詐欺グループ所持「闇リスト」に被害男性の名前 南相馬の強殺未遂

 
送検される専門学校生の男=2日午前10時50分ごろ、福島署

 南相馬市原町区大原字舘沼の男性(77)方に複数の男が押し入り現金数万円や貴金属が奪われた強盗殺人未遂事件で、被害に遭った男性の名前が10年以上前、特殊詐欺グループが所持していた「闇リスト」と呼ばれる名簿に記載されていたことが2日、捜査関係者などへの取材で分かった。南相馬署は、この名簿に基づき今回男性方が狙われた可能性もあるとみて捜査を進める。

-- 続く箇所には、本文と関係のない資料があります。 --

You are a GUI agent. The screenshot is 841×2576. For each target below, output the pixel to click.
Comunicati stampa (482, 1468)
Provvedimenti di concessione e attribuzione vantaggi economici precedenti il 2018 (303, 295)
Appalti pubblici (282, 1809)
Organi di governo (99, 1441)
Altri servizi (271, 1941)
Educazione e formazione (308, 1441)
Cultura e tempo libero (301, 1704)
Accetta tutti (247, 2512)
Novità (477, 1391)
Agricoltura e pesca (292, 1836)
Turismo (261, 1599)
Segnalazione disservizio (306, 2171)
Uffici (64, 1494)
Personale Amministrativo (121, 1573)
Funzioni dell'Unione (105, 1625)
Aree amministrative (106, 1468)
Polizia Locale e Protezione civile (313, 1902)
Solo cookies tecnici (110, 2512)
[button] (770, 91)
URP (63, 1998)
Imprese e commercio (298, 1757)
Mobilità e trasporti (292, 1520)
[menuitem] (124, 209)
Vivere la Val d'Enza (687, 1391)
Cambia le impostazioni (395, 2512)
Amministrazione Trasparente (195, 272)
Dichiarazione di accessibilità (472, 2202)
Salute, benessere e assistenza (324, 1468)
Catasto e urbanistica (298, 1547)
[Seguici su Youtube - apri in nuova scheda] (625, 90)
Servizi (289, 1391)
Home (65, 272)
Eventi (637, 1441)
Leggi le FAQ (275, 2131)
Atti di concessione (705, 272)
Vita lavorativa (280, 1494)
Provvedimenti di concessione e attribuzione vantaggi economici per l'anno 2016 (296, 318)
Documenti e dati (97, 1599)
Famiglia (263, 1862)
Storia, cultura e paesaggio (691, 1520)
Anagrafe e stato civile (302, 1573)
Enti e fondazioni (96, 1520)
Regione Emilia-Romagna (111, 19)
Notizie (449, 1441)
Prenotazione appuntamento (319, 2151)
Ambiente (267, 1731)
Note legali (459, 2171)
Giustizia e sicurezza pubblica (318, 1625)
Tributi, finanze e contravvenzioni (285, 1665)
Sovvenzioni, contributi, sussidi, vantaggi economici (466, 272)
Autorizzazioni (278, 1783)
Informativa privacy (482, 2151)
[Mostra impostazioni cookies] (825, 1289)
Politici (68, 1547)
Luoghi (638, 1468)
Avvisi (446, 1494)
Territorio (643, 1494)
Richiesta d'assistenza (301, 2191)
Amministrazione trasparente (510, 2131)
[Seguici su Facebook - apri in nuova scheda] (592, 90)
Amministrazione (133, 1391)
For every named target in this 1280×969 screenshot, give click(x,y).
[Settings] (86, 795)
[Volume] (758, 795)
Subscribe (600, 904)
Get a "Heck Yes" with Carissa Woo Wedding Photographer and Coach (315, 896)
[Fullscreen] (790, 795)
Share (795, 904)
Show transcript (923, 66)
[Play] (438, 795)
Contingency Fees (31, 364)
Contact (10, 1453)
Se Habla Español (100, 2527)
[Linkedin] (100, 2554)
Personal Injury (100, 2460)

 捜査関係者によると、東日本大震災前に県外の特殊詐欺グループが持っていた名簿に男性の名前が載っていたという。2011年前後、特殊詐欺グループが持つ名簿などの情報を集約していた警察庁から県警に情報提供があり、当時の南相馬署員が男性方を訪問して詐欺被害に気を付けるよう呼びかけたという。

 同署はこれまでに、男性方に押し入った実行犯役として東京都多摩市のとび職の男(20)、東京都八王子市の専門学校生の男(20)の両容疑者を逮捕。このほか、複数の男が事件に関与したとして逃げた男の行方を追っている。同署は2日、事件時に使用されたとみられるレンタカーの検証を行った。自身の名義でレンタカーを借りたとび職の男を立ち会わせた。車は青色の乗用車で、捜査員がとび職の男から車の状況を確認し、車内の指紋を採取するなどした。同署はまた、専門学校生の男を送検した。

 「今も恐怖よみがえる」妻がコメント

 事件当時、男性と一緒に自宅にいた妻(73)は2日、南相馬署を通じてコメントを発表した。「夫と私は、突然の被害に死を覚悟しました。今もよみがえる恐怖もあり混乱のさなかにいます」とし、「一番の願いは、事件解決と先週までの穏やかな日常生活を取り戻すことです」と願った。男性の名前が載る闇リストの存在は震災以前から知っており、実際に詐欺被害に遭っていたことも明らかにした。